When was the last time anyone heard of a Pennsylvania lawmaker opposing government reform?
We can't think of a single instance.
What separates our elected officials, however, is how hard they actually work toward a more transparent government.
That divide was on display earlier this month when freshman state Sen. Rob Teplitz, a Democrat who represents part of York County, joined Republican colleague Rep. Bryan Cutler in announcing a 30-member, bipartisan Government Reform Caucus.
The group intends to press a package of 14 bills, which include lobbying reform, suspension of pay for the governor and legislators if they don't pass a timely budget and opening the state's closed primary to independent voters.
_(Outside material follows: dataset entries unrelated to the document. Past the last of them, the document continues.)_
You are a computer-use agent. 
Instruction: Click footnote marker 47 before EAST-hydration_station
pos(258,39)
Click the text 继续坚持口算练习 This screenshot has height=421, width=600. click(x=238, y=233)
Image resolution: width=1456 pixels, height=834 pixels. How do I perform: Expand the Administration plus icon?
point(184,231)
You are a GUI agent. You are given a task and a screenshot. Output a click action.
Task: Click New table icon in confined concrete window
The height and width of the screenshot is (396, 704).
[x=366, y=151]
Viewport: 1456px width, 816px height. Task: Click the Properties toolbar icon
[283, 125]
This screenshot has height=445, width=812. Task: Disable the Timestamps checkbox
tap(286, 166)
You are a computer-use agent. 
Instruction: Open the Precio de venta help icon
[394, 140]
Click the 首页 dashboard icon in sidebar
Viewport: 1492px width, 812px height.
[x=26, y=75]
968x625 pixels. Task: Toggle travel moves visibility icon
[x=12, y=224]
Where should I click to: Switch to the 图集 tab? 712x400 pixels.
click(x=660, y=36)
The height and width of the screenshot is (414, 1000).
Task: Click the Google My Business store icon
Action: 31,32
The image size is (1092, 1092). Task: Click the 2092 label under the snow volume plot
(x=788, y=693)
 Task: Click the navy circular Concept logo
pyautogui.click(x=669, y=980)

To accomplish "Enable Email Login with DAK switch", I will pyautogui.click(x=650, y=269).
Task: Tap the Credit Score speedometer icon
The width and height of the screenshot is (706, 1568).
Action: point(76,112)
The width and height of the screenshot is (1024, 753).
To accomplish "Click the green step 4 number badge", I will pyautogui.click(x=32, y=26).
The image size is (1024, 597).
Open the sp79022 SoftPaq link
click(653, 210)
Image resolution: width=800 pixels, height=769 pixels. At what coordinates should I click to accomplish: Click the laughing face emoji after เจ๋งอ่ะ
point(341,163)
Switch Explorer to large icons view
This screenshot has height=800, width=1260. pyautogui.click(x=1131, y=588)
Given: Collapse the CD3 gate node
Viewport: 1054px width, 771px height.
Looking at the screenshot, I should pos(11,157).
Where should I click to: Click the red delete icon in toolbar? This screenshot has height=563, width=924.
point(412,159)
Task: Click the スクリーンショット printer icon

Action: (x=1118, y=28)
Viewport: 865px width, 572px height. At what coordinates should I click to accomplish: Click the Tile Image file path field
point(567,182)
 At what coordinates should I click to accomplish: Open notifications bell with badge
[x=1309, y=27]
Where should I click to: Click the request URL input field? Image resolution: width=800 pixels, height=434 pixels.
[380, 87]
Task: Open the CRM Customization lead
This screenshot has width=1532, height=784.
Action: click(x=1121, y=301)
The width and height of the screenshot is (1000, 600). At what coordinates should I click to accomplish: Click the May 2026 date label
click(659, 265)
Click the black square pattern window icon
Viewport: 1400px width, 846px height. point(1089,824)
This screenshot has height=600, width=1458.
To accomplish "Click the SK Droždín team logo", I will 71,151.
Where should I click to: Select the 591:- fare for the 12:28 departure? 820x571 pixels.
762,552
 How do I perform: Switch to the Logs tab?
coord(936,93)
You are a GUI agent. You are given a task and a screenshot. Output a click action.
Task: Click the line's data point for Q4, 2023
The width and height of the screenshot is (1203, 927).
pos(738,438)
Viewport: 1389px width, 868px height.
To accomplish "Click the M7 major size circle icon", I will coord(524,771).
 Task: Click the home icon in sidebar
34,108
Teplitz acknowledged some of the caucus' initiatives are daisy bills, which sprout up every year only to be mowed down before the end of the session.
And that might have explained the condescending reactions from more "seasoned" lawmakers.
"Do you know how long that bill's been around? Year after year," state Sen. Pat Vance, R-York/Cumberland counties, said of withholding legislators' pay. "(Teplitz and Cutler) want to change the world, and I wish them luck. I hope they can, and I don't mean that to be jaded."
While she's co-sponsoring one of Teplitz's bills, a proposal to prohibit the government from using taxpayer money to hire lobbyists to lobby other government agencies, Vance said she's unlikely to join the caucus.
Sen. Mike Waugh, R-Shrewsbury, echoed Vance.
"A number of these bills have been down the pike several times," he said. "The bottom line is you need to get enough numbers up here that are willing to vote to change status quo. And God bless Rob Teplitz. I hope he can get it done, but he's not the first guy to come up with these ideas."
While he'd probably vote for "any and all" of the Government Reform Caucus' bills, Waugh said he doesn't intend to join the group.
Vance -- who said she was a reformer before it was "popular" -- indicated she didn't want to sound jaded, but that's exactly how both she and Waugh come across.
Counting their time in the state House, Vance and Waugh have a combined 42 years or so in state government. They probably can't count how many times they've seen government reform bills introduced, only to fail.
But if lawmakers truly believe in something -- as Vance and Waugh appear to care about government reform -- they shouldn't give up because it's difficult.
They should work harder and encourage others to do the same.
It's not enough for Vance and Waugh to say they support Teplitz's efforts and will vote for his reform bills if (wink, wink) they ever come up for a vote.
They should join the caucus, add their voices to the 30 already committed and recruit like-minded lawmakers to do the same.